Since the extent of the economic sanctions on Russia was revealed, the ruble fell to historic lows on Monday, reaching the level of 105.7.
Russia's central bank raised interest rates to 20% from 9.5%, a classic measure to stem the currency's slide. However, such a move usually has the opposite effect and can introduce capital controls to boost the ruble and fight inflation. Transfers and loans abroad in foreign currency were prohibited. The authorities ordered exporting companies from the energy sector, such as Rosneft, to sell 80% of their income in foreign currency to halve the rouble’s fall. This would mean around 30 billion dollars per month, assuming that oil and gas exports remain at their current level.

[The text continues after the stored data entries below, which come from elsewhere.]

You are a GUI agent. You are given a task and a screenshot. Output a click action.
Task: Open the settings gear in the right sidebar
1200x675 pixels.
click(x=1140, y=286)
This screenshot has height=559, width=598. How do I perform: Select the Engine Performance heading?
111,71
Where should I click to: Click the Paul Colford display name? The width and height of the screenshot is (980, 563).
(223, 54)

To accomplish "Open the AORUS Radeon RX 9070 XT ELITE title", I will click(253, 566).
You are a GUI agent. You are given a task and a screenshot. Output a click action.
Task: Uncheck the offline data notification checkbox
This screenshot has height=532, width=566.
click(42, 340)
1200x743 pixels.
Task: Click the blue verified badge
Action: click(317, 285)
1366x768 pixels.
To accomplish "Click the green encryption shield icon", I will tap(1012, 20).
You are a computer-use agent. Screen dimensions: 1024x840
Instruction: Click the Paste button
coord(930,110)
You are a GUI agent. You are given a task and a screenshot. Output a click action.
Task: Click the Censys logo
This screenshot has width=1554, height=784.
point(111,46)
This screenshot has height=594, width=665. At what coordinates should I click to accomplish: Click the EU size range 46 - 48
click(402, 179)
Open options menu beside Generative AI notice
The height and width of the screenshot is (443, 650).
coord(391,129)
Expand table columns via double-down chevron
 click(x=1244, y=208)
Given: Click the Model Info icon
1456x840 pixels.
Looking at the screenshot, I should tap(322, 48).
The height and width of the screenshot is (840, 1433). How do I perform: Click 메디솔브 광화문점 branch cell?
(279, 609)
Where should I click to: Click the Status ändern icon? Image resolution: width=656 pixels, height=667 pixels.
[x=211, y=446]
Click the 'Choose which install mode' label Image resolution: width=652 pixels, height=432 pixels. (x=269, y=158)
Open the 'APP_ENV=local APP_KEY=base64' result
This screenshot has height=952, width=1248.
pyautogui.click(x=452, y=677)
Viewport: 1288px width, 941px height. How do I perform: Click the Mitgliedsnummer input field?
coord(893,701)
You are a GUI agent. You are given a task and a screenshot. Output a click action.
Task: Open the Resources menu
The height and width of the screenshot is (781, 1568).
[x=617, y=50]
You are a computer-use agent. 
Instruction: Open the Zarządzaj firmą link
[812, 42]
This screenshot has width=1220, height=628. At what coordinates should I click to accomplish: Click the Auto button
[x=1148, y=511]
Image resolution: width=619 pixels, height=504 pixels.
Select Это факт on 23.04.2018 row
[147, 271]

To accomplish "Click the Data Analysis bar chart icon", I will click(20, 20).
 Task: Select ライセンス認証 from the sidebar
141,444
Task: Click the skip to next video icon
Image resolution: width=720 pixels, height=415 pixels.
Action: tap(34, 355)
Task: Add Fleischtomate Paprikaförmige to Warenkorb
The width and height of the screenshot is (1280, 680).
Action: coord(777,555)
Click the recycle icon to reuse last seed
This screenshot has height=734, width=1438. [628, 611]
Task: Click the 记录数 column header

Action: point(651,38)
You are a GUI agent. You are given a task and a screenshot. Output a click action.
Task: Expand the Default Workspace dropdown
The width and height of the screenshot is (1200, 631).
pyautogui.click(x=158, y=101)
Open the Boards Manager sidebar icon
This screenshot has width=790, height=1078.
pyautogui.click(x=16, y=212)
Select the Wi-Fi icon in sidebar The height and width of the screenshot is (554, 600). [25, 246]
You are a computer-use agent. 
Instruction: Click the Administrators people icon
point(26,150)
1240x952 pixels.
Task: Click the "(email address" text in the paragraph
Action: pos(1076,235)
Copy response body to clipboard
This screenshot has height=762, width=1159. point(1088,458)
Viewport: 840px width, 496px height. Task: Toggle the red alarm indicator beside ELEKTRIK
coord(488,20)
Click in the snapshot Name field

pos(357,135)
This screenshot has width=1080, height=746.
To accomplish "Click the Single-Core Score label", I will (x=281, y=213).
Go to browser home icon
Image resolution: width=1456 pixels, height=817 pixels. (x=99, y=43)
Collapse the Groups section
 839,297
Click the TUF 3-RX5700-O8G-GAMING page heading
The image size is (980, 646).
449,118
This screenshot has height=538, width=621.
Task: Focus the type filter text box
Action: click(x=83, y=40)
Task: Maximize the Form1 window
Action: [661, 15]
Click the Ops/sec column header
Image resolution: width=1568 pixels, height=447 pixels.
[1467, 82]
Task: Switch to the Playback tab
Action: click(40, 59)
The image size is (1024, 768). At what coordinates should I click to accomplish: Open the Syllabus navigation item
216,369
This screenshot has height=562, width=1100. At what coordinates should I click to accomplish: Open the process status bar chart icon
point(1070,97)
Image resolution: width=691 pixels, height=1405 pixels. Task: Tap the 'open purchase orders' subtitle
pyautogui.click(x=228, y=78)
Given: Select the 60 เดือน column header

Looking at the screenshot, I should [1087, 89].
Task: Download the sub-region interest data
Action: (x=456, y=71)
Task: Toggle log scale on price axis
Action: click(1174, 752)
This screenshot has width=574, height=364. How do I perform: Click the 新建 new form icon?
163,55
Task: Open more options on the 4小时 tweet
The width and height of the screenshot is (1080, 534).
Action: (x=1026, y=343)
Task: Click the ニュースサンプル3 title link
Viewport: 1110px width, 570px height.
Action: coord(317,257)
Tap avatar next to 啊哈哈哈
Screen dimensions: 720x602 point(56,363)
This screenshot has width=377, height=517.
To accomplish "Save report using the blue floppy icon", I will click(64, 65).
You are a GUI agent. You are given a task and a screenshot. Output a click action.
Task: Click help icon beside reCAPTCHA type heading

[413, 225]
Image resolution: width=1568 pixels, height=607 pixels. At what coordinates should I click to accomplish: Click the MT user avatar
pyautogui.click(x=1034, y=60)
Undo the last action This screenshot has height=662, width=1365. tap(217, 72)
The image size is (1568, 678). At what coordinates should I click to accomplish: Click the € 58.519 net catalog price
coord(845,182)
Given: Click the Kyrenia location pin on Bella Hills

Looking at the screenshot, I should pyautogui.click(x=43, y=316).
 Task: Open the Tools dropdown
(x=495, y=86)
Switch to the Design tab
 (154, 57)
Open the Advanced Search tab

As European and North American leaders have stated, the imposed sanctions, which may be increased if the invasion is not stopped, are already having a devastating effect on the Russian economy. Despite still keeping the door open in Asia, especially China, these sanctions could lead to severe isolation of Russia in the global economic context, potentially translating into a drop above two digits for its GDP.
But the effects of the sanctions are not only seen in Russia, as the European economy is also threatened by these decisions with some banks in Austria, Italy, and France, such as Societe Generale, with high-risk exposure to Russia, falling yesterday more than 10%.
Another front that may affect Western economies is the possibility that Russia's foreign debt will go into default. The volume of external debt is not excessively high in relation to GDP - around 30% - but it amounts to almost $450 billion. Still, sovereign wealth funds such as Norway or Australia have exposure to this asset, without counting what other investment funds have in their portfolio.
The price and supply of energy products are the most concerning in the short term. Yesterday Canada banned the import of Russian oil, and the United States aims to take a similar measure. With a market still unbalanced between supply and demand, mainly due to the inability of some producing countries to reach the quotas decided by OPEC, the exit of the world's second-largest producer from the market would disproportionately raise the price of black gold.
Yesterday, WTI oil reached levels close to $100, threatening to break upwards. However, it fell back slightly due to the remote possibility of an agreement in the bilateral talks between Ukraine and Russia. It was also because of the progress made regarding the lifting of sanctions on Iran.